Case in point: two books that predicted the Dow Jones Industrial Average would climb significantly higher.

Proof that crazy stock market predictions can become reality

“The Roaring 2000’s” by Harry Dent was published in 1998. In it, he suggested the index would reach 21,500 in 10 years’ time, and it would be dominated by technology companies. He also wrote that tech companies would produce the greatest economic boom in our history.

The Great Financial Crisis from 2008/09 may have gotten in the way of Dent’s timing. The Dow tagged 21,500 in June 2017. But he was correct about the tech transformation!

And where are we now? The Dow is inching closer to 40,000.

The second book was published just two years after Dent’s. Jim Glassman and Kevin Hassett teamed up and wrote “Dow 36,000: The New Strategy for Profiting from the Coming Rise in the Stock Market”. At the time, they were probably laughed out of the room. The Dow was around 10,300 in 2000. How in the world was this very slow-moving price index going to move up 250%?

The authors were right – the Dow has been transformed

But if you look at the Dow’s historical returns and its component parts, you can see how this prediction could make sense.

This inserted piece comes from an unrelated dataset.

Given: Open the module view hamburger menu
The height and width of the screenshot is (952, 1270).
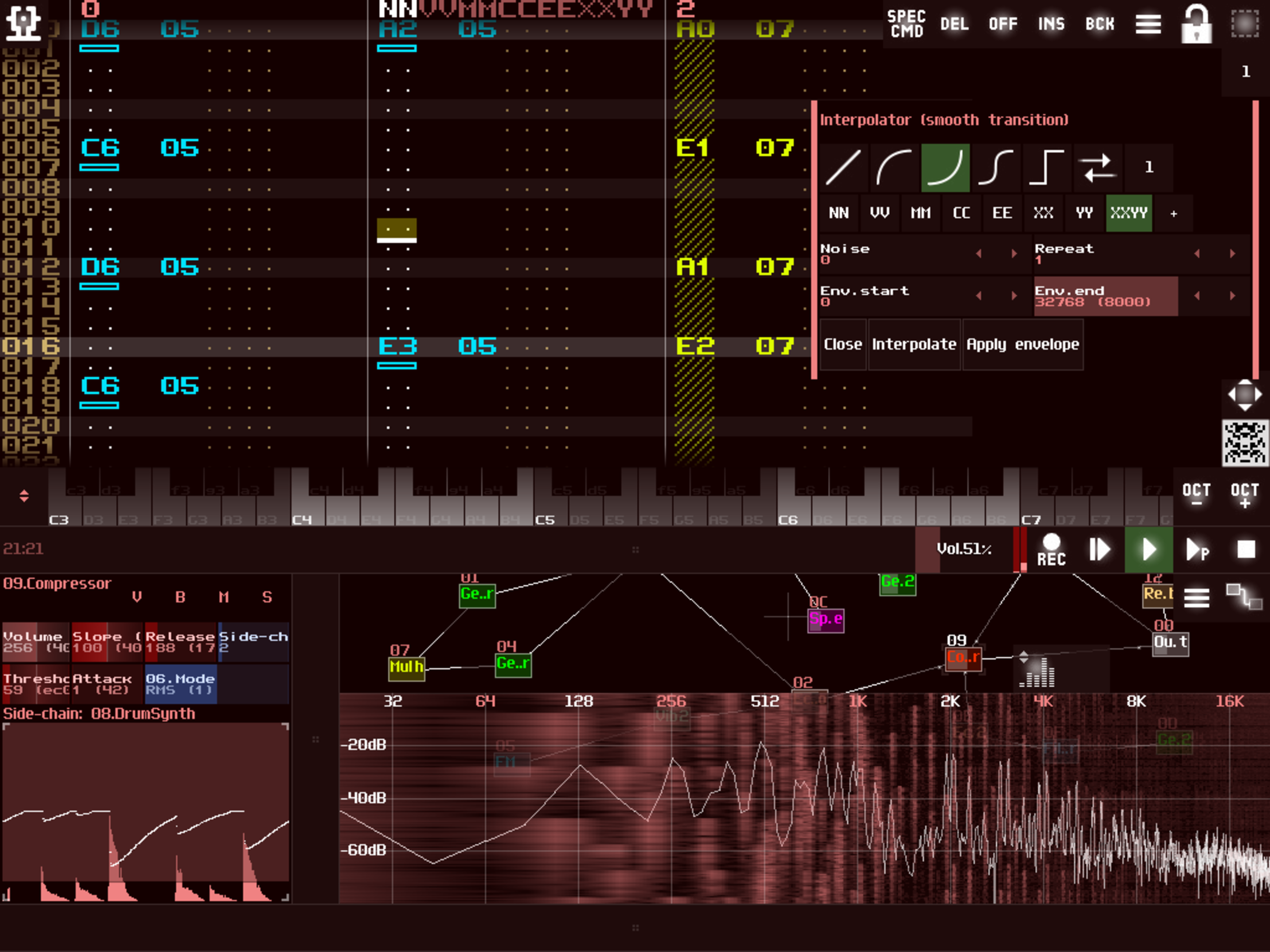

History tells us that returns are strong for the Dow, especially when interest rates are low. Glassman and Hassett knew this and were looking for those long term trends of strong growth, low volatility and low rates to continue for decades. The annualized return to date since 2000 is about 11.5% – pretty good!

In 1999, Intel and Microsoft became the first Nasdaq companies to become part of the Dow, replacing old-line names Sears and Union Carbide. A decade later. Cisco entered the Dow. More recently entrants included Apple, Salesforce and Amazon. These technology names have completely revamped the index.

I’m not sure if Glassman and Hassett saw this happening when writing their book, but the trends (a burgeoning internet and strong productivity) were in their favor.

If you had read these books, you probably would have thought that these crazy stock market predictions were comical. But maybe it is not a bad idea to listen to these wild predictions.